Tenant’s economic obligations under this Section 24.1.B. shall survive the termination of this Lease. Said amount shall be due and payable by Tenant immediately upon demand by Landlord.

24.2 Termination of Possession.

A. Landlord shall have the right, at its election, to terminate Tenant’s right of possession only, without terminating this Lease, on a date specified in a notice from Landlord to Tenant, and on such date, all rights of Tenant with respect to possession of the Premises shall expire. Upon such date, Landlord may, at its option, repossess the Premises pursuant to the provisions of Section 24.3, without terminating this Lease or releasing Tenant, in whole or in part, from any of Tenant’s obligations hereunder, including the payment of Rent hereunder for the full Term.

B. Landlord will make a reasonable attempt to relet all or any part of the Premises for such rent and upon terms satisfactory to Landlord. If Landlord does not relet the Premises, Tenant will periodically pay Landlord when due all Rent and other amounts due from Tenant to Landlord under this Lease for the remainder of the Lease Term. If the Premises are relet and a sufficient sum is not realized from such reletting (after paying all of the reletting costs and the collection of the rental accruing therefrom) to satisfy the Rent for the remainder of the Lease Term, Tenant will be liable for the difference in Rent and shall pay same upon demand to Landlord. Tenant agrees that Landlord may commence successive actions to recover any sums falling due under the terms of this Section 24.2.B., or may, upon such reletting, terminate this Lease pursuant to Section 24.1 and proceed against Tenant in one action for liquidated damages thereunder. Landlord shall not be liable or responsible for failure to relet the Premises, or if the Premises are relet, for failure to collect the rent thereof under such reletting.

****************************************

> [Challenges]:
1. According to the lease excerpt, when is the amount owed under Section 24.1.B. due from Tenant?
2. Carry on the lease excerpt from its last sentence, keeping the same legal style.
These items come from a separate source, unrelated to the lease excerpt.

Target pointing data
****************************************

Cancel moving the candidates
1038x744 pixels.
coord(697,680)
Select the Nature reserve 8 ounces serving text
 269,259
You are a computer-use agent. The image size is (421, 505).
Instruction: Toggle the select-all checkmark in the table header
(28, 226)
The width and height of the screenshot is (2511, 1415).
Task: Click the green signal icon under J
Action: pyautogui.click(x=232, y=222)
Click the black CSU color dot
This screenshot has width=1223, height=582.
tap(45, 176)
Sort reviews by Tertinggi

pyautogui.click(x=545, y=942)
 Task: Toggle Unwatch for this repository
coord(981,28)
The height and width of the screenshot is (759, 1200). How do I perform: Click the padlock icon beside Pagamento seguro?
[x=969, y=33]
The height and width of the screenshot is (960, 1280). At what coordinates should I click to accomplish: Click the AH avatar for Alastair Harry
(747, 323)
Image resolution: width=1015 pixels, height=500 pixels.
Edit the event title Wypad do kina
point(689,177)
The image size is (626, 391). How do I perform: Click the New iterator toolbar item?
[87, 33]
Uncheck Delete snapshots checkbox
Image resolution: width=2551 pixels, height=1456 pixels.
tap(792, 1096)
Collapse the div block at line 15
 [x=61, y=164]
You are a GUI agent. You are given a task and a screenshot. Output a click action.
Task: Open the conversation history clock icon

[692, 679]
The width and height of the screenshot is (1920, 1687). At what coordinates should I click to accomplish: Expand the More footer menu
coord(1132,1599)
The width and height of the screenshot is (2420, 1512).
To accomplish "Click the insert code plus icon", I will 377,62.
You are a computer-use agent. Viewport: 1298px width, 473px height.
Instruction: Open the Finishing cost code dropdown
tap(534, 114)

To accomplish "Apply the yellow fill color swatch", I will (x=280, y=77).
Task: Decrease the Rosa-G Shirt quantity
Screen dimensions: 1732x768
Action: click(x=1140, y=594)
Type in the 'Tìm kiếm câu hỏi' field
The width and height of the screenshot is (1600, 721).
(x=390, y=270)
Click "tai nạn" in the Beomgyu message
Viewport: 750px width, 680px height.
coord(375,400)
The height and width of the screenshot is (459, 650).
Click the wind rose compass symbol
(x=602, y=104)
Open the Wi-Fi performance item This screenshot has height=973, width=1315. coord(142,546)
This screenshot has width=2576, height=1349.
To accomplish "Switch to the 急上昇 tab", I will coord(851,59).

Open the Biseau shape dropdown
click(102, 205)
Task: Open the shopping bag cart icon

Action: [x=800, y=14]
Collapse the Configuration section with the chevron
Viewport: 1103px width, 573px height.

****************************************

> [Expected outputs]:
1. Immediately upon demand by Landlord.

2.
24.3 Repossession of Premises. Upon termination of this Lease or upon termination of Tenant’s possession, Landlord may peacefully reenter the Premises in accordance with applicable Laws and remove all persons, fixtures, chattels, signs, and other evidence of tenancy therefrom and Landlord will not be liable for any damages resulting therefrom unless caused by Landlord’s negligence or willful misconduct. Upon such repossession, Landlord may again have and enjoy the same as if this Lease had not been made, and in any such event, neither Tenant nor any person claiming through or under Tenant shall be entitled to possession of the Premises, but shall immediately quit and surrender the Premises. Tenant shall pay to Landlord, upon demand, any and all expenses incurred in such removal and all storage charges for such property so long as the same shall be in Landlord’s possession or under Landlord’s control. Landlord may thereafter, for the purpose of reletting the Premises at its option under Section 24.1, or as such attempt is required under Section 24.2, make any repairs, changes, alterations or additions in or to the Premises and incur reasonable reletting costs as may be necessary, in Landlord’s sole reasonable discretion.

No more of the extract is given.